その結果は、完全にゼロのところに落ち着くという事は無いらしく、およそプラス200〜300、マイナス200〜300くらいの結果になる事が多いらしい。また1万回全てがプラス、あるいはマイナスになることも「めったに」ないらしい。
だが、「ある限られた時間の中における目の出方はある程度偏ってしまいます。」らしいのだ。
なるほど。ここに一つの真実がありそうだ。
これを人生という限られた時間軸に当てはめるとどうなるのか?
この時期はとても調子がよく、この時期はあまり調子が良くないという目の出方に偏りが認められるはずだ。
人生の最初にツキの目が集中する人もいれば、後半に集中する人もいるはずである。またツキが乱高下する人や、穏やかに中庸の目が出続ける人生を歩む人も、もちろん存在するはずである。
たとえば、芸能界やスポーツの世界ではよく目にする事のある、子供時代に脚光を浴び寂しい晩年を過ごす的な人は、まさに人生の早い時期にツキが集約していたのだろうし、その反対に人生の終盤にツキが偏っていれば大器晩成と呼ばれるのだろう。
年が明けたら急にツキだしたり、どこそこへ行ってから万事うまく行き始めた!などは、何事かをきっかけとして采の目の出方が変化したのだろうと推測される。
1万回の中の200〜300回=2〜3%。
この2〜3%が人生のココイチにプラスに働く人が運のいい人。

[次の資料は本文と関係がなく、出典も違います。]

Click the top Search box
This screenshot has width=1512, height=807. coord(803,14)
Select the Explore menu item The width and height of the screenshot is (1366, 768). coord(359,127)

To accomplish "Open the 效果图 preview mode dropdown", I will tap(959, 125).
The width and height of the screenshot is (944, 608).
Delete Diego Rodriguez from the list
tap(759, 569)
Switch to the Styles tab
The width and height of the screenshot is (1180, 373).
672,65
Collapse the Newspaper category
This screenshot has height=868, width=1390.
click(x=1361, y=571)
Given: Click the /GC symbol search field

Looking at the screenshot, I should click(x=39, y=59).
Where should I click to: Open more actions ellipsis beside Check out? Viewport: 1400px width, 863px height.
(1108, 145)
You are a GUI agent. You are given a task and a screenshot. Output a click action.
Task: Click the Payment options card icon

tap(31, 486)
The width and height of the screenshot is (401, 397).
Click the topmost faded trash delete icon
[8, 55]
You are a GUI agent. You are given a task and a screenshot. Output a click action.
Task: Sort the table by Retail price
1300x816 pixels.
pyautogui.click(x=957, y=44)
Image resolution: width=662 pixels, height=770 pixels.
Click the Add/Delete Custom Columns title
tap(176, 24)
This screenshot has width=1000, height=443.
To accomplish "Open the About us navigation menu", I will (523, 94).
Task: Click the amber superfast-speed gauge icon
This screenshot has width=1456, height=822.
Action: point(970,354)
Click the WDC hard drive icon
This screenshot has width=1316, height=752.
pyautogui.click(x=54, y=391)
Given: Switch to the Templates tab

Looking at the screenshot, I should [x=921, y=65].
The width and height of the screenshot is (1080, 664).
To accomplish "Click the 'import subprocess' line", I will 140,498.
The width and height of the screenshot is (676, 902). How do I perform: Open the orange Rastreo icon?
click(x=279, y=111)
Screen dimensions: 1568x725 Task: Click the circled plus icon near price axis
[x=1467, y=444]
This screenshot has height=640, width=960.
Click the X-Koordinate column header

マイナスに働く人が運の悪い人。
という事になるのではないだろうか。
このように考えれば、「運」は確かに存在する。
「幸福の女神は後ろ髪が無い」 「 miss the bus・バスに乗り遅れる」 という故事がある。
「運」を引き寄せるには、ここぞ!と言う時に出会う女神を前方から抱きしめ、たとえバスが発車寸前でも飛び乗れるだけの選別眼と体力を培っていく必要がある。
日々、鍛錬しようではないか!
そして「運」が良いヤツと言うのは、女神だと思い抱きしめたのが貧乏神で、飛び乗ったバスが地獄行きではない、ヤツの事を言うのだろう。